TESTO FORNITO:
_ _ _ _ _ _ _

Un’alta concentrazione di penicillina nel latte crudo di un’azienda agricola porta di nuovo alla ribalta il valore e i rischi legati al consumo di latte, nella fattispecie latte crudo. È accaduto a Bussoleno, in provincia di Torino: secondo quanto rilevato dagli ispettori dell’Asl, nel latte appena munto dell’allevamento è stata rinvenuta una concentrazione di penicillina di 58 microgrammi per chilo, enormemente più alta rispetto al limite massimo (4 microgrammi per kg) ammesso per legge.
Il titolare dell’azienda, di cui non è stato rivelato il nome, è stato denunciato per la violazione della legge sugli alimenti. Agli inquirenti ha dichiarato candidamente di essere stato vittima di una distrazione: l’antibiotico, secondo le sue affermazioni, era destinato ad una vacca in asciutta, ma erroneamente è stato somministrato ad una in lattazione.

_ _ _ _ _ _ _

Record da un dataset:
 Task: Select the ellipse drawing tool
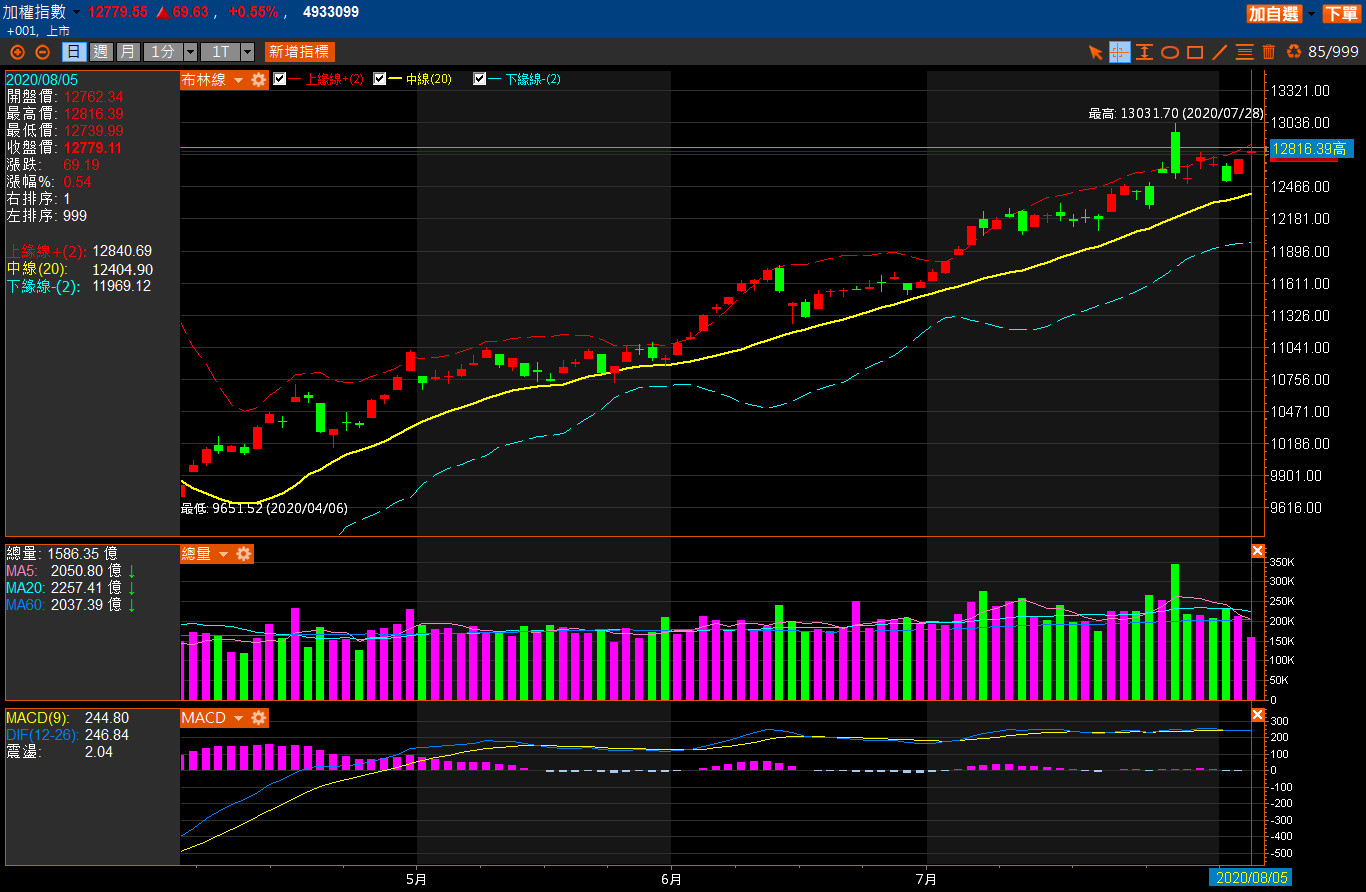coord(1169,52)
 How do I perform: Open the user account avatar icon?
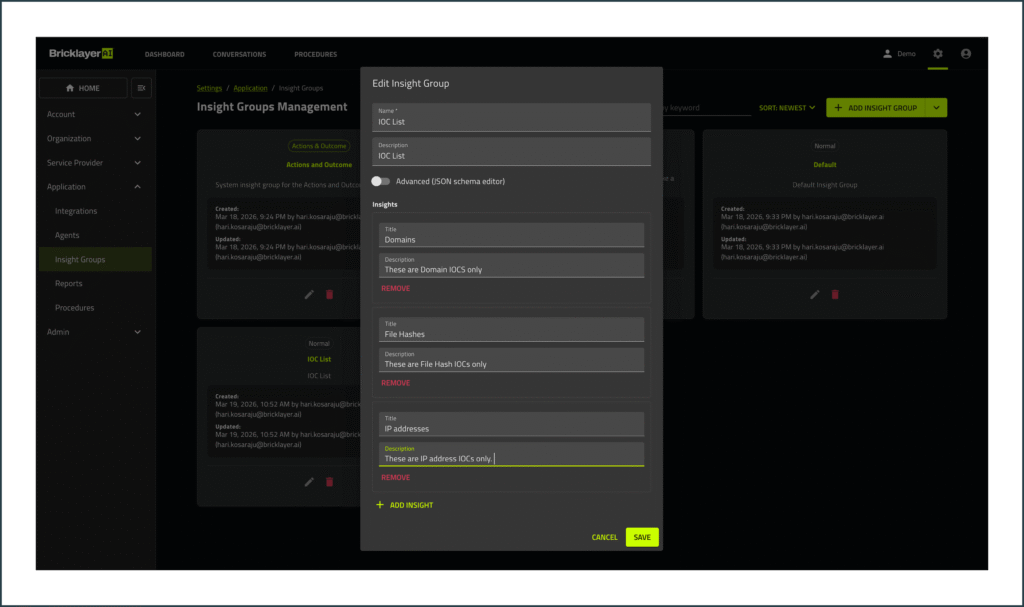pyautogui.click(x=965, y=54)
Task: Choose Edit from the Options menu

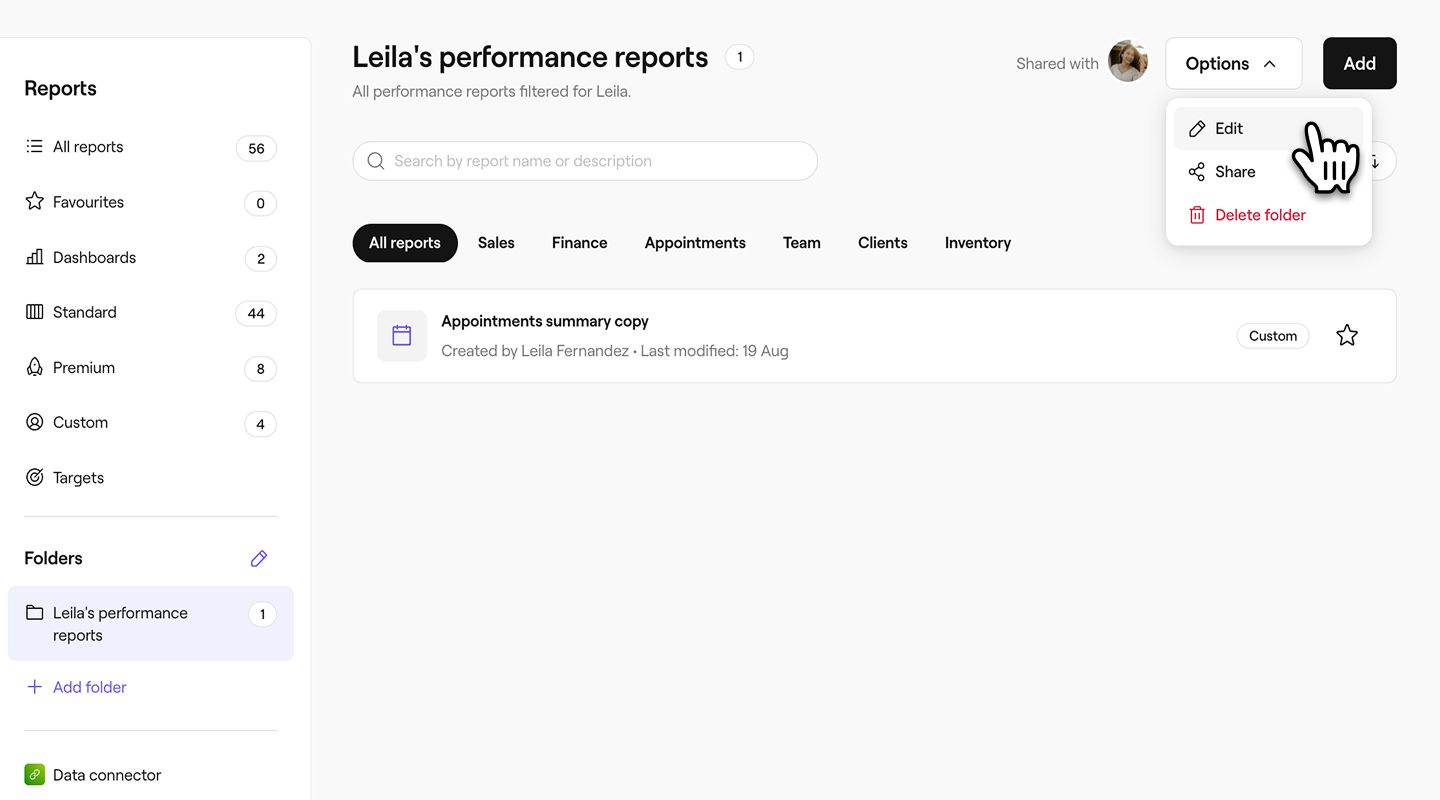Action: tap(1229, 129)
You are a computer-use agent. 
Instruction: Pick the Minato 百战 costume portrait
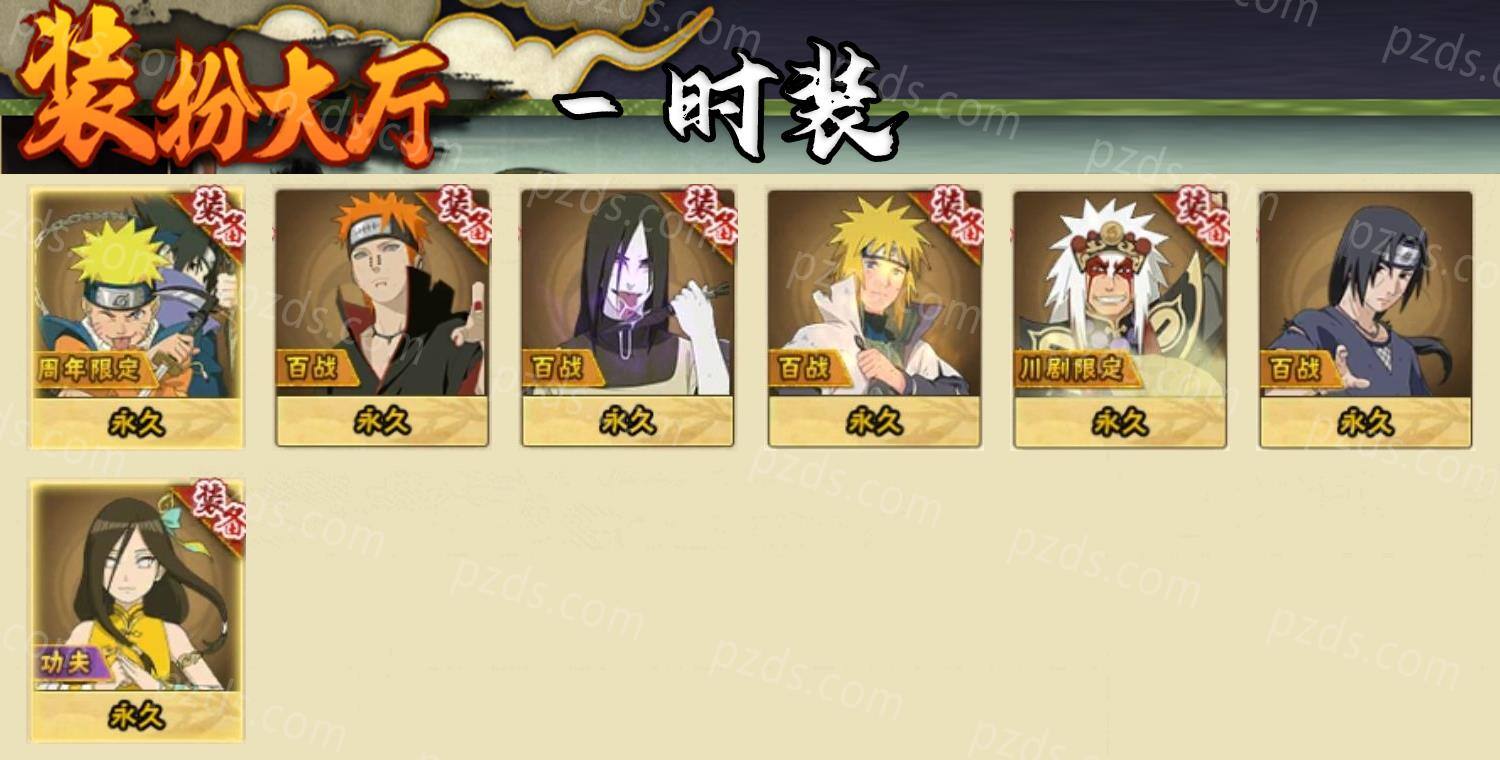coord(874,317)
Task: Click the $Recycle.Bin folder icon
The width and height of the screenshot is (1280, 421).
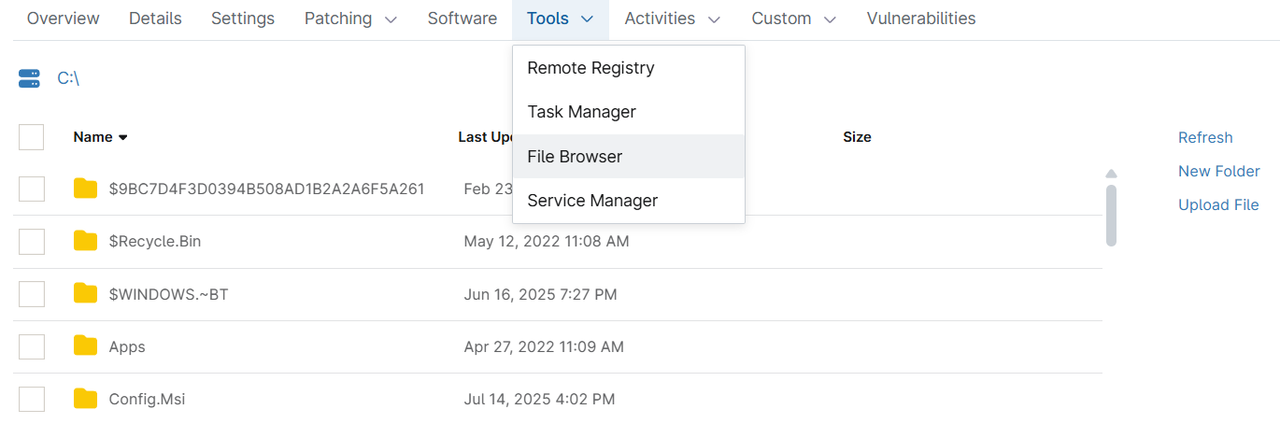Action: (85, 241)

_ _ _ _ _ _ _

COSA FARE: Nel testo sul latte crudo, quanta penicillina hanno trovato gli ispettori dell’Asl nel latte appena munto?

SOLUZIONE: 58 microgrammi per chilo.